_The records_
↓↓↓

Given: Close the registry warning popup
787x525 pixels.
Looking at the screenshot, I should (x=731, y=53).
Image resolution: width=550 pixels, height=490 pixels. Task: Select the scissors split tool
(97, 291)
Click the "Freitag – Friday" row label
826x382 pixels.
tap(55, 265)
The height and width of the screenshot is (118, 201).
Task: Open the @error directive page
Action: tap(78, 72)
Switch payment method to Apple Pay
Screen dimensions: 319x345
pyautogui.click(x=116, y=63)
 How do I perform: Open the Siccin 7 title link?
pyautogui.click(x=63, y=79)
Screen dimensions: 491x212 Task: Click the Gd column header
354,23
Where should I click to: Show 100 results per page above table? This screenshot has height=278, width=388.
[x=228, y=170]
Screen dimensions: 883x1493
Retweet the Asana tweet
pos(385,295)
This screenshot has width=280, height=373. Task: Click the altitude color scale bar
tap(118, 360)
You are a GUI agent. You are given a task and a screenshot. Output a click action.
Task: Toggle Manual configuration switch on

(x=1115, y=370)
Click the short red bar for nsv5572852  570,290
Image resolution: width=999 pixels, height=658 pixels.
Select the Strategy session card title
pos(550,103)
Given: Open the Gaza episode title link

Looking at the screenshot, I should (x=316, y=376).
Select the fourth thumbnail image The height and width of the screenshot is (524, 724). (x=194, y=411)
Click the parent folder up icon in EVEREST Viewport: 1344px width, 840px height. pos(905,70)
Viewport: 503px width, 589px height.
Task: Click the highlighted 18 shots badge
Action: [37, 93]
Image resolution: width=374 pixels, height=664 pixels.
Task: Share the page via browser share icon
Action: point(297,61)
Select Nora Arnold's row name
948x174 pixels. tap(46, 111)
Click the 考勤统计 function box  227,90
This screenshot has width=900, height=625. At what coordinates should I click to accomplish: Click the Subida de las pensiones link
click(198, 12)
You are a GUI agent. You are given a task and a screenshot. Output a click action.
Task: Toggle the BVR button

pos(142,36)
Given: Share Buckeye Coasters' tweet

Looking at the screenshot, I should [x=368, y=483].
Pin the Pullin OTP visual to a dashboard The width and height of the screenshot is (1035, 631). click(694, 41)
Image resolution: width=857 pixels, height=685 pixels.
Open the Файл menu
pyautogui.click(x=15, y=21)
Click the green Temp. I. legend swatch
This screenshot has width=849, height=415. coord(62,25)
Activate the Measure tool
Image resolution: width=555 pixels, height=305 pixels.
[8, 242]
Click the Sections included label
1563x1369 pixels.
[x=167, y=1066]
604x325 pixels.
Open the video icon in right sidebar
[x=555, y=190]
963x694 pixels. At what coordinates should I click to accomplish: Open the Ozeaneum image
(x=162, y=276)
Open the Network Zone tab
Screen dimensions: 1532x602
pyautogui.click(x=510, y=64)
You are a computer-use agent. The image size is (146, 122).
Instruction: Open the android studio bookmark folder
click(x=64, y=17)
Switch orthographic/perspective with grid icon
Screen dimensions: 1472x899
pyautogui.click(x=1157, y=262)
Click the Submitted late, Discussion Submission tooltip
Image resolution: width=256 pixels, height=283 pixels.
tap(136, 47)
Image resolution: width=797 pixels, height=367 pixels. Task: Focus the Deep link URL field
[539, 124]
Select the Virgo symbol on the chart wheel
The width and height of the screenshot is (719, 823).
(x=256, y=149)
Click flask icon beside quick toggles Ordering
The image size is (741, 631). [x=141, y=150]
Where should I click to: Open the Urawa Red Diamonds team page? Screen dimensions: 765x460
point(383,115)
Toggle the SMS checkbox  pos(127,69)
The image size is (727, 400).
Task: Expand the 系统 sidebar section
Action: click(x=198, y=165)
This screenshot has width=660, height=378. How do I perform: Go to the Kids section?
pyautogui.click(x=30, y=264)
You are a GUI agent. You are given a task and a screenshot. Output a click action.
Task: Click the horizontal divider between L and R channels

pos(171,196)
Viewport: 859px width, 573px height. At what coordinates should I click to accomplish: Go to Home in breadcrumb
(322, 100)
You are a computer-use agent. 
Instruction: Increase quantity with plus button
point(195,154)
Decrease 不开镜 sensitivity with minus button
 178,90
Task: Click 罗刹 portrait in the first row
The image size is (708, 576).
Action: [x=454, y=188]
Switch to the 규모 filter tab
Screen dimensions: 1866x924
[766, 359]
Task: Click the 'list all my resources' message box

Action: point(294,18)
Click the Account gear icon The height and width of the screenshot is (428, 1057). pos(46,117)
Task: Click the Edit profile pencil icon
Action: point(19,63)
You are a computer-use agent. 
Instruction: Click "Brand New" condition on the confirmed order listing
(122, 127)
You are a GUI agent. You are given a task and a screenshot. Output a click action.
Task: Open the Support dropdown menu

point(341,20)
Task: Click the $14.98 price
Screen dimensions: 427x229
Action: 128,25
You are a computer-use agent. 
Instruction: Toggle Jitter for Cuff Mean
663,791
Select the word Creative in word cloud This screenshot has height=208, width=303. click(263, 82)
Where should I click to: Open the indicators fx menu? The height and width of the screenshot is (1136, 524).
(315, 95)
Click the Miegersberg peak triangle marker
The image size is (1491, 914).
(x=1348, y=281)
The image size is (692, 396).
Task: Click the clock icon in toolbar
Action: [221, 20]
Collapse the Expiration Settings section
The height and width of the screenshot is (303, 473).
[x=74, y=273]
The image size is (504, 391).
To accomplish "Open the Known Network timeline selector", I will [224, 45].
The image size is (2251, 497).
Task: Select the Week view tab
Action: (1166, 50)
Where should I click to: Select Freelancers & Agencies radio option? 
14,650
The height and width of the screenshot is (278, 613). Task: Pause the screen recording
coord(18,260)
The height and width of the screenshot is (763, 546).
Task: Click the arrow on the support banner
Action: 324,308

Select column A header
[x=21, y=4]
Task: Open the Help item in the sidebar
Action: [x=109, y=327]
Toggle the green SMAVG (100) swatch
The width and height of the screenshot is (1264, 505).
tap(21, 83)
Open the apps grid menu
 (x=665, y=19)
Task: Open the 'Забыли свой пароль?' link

↑↑↑

_How to complete this task_
Extract the full listing above without altering anything.

_Output of the exercise_
Given: Close the registry warning popup
787x525 pixels.
Looking at the screenshot, I should (x=731, y=53).
Image resolution: width=550 pixels, height=490 pixels. Task: Select the scissors split tool
(97, 291)
Click the "Freitag – Friday" row label
826x382 pixels.
tap(55, 265)
The height and width of the screenshot is (118, 201).
Task: Open the @error directive page
Action: tap(78, 72)
Switch payment method to Apple Pay
Screen dimensions: 319x345
pyautogui.click(x=116, y=63)
 How do I perform: Open the Siccin 7 title link?
pyautogui.click(x=63, y=79)
Screen dimensions: 491x212 Task: Click the Gd column header
354,23
Where should I click to: Show 100 results per page above table? This screenshot has height=278, width=388.
[x=228, y=170]
Screen dimensions: 883x1493
Retweet the Asana tweet
pos(385,295)
This screenshot has width=280, height=373. Task: Click the altitude color scale bar
tap(118, 360)
You are a GUI agent. You are given a task and a screenshot. Output a click action.
Task: Toggle Manual configuration switch on

(x=1115, y=370)
Click the short red bar for nsv5572852  570,290
Image resolution: width=999 pixels, height=658 pixels.
Select the Strategy session card title
pos(550,103)
Given: Open the Gaza episode title link

Looking at the screenshot, I should (x=316, y=376).
Select the fourth thumbnail image The height and width of the screenshot is (524, 724). (x=194, y=411)
Click the parent folder up icon in EVEREST Viewport: 1344px width, 840px height. pos(905,70)
Viewport: 503px width, 589px height.
Task: Click the highlighted 18 shots badge
Action: [37, 93]
Image resolution: width=374 pixels, height=664 pixels.
Task: Share the page via browser share icon
Action: point(297,61)
Select Nora Arnold's row name
948x174 pixels. tap(46, 111)
Click the 考勤统计 function box  227,90
This screenshot has width=900, height=625. At what coordinates should I click to accomplish: Click the Subida de las pensiones link
click(198, 12)
You are a GUI agent. You are given a task and a screenshot. Output a click action.
Task: Toggle the BVR button

pos(142,36)
Given: Share Buckeye Coasters' tweet

Looking at the screenshot, I should [x=368, y=483].
Pin the Pullin OTP visual to a dashboard The width and height of the screenshot is (1035, 631). click(694, 41)
Image resolution: width=857 pixels, height=685 pixels.
Open the Файл menu
pyautogui.click(x=15, y=21)
Click the green Temp. I. legend swatch
This screenshot has width=849, height=415. coord(62,25)
Activate the Measure tool
Image resolution: width=555 pixels, height=305 pixels.
[8, 242]
Click the Sections included label
1563x1369 pixels.
[x=167, y=1066]
604x325 pixels.
Open the video icon in right sidebar
[x=555, y=190]
963x694 pixels. At what coordinates should I click to accomplish: Open the Ozeaneum image
(x=162, y=276)
Open the Network Zone tab
Screen dimensions: 1532x602
pyautogui.click(x=510, y=64)
You are a computer-use agent. The image size is (146, 122).
Instruction: Open the android studio bookmark folder
click(x=64, y=17)
Switch orthographic/perspective with grid icon
Screen dimensions: 1472x899
pyautogui.click(x=1157, y=262)
Click the Submitted late, Discussion Submission tooltip
Image resolution: width=256 pixels, height=283 pixels.
tap(136, 47)
Image resolution: width=797 pixels, height=367 pixels. Task: Focus the Deep link URL field
[539, 124]
Select the Virgo symbol on the chart wheel
The width and height of the screenshot is (719, 823).
(x=256, y=149)
Click flask icon beside quick toggles Ordering
The image size is (741, 631). [x=141, y=150]
Where should I click to: Open the Urawa Red Diamonds team page? Screen dimensions: 765x460
point(383,115)
Toggle the SMS checkbox  pos(127,69)
The image size is (727, 400).
Task: Expand the 系统 sidebar section
Action: click(x=198, y=165)
This screenshot has width=660, height=378. How do I perform: Go to the Kids section?
pyautogui.click(x=30, y=264)
You are a GUI agent. You are given a task and a screenshot. Output a click action.
Task: Click the horizontal divider between L and R channels

pos(171,196)
Viewport: 859px width, 573px height. At what coordinates should I click to accomplish: Go to Home in breadcrumb
(322, 100)
You are a computer-use agent. 
Instruction: Increase quantity with plus button
point(195,154)
Decrease 不开镜 sensitivity with minus button
 178,90
Task: Click 罗刹 portrait in the first row
The image size is (708, 576).
Action: [x=454, y=188]
Switch to the 규모 filter tab
Screen dimensions: 1866x924
[766, 359]
Task: Click the 'list all my resources' message box

Action: point(294,18)
Click the Account gear icon The height and width of the screenshot is (428, 1057). pos(46,117)
Task: Click the Edit profile pencil icon
Action: point(19,63)
You are a computer-use agent. 
Instruction: Click "Brand New" condition on the confirmed order listing
(122, 127)
You are a GUI agent. You are given a task and a screenshot. Output a click action.
Task: Open the Support dropdown menu

point(341,20)
Task: Click the $14.98 price
Screen dimensions: 427x229
Action: 128,25
You are a computer-use agent. 
Instruction: Toggle Jitter for Cuff Mean
663,791
Select the word Creative in word cloud This screenshot has height=208, width=303. click(263, 82)
Where should I click to: Open the indicators fx menu? The height and width of the screenshot is (1136, 524).
(315, 95)
Click the Miegersberg peak triangle marker
The image size is (1491, 914).
(x=1348, y=281)
The image size is (692, 396).
Task: Click the clock icon in toolbar
Action: [221, 20]
Collapse the Expiration Settings section
The height and width of the screenshot is (303, 473).
[x=74, y=273]
The image size is (504, 391).
To accomplish "Open the Known Network timeline selector", I will [224, 45].
The image size is (2251, 497).
Task: Select the Week view tab
Action: (1166, 50)
Where should I click to: Select Freelancers & Agencies radio option? 
14,650
The height and width of the screenshot is (278, 613). Task: Pause the screen recording
coord(18,260)
The height and width of the screenshot is (763, 546).
Task: Click the arrow on the support banner
Action: 324,308

Select column A header
[x=21, y=4]
Task: Open the Help item in the sidebar
Action: [x=109, y=327]
Toggle the green SMAVG (100) swatch
The width and height of the screenshot is (1264, 505).
tap(21, 83)
Open the apps grid menu
 (x=665, y=19)
Task: Open the 'Забыли свой пароль?' link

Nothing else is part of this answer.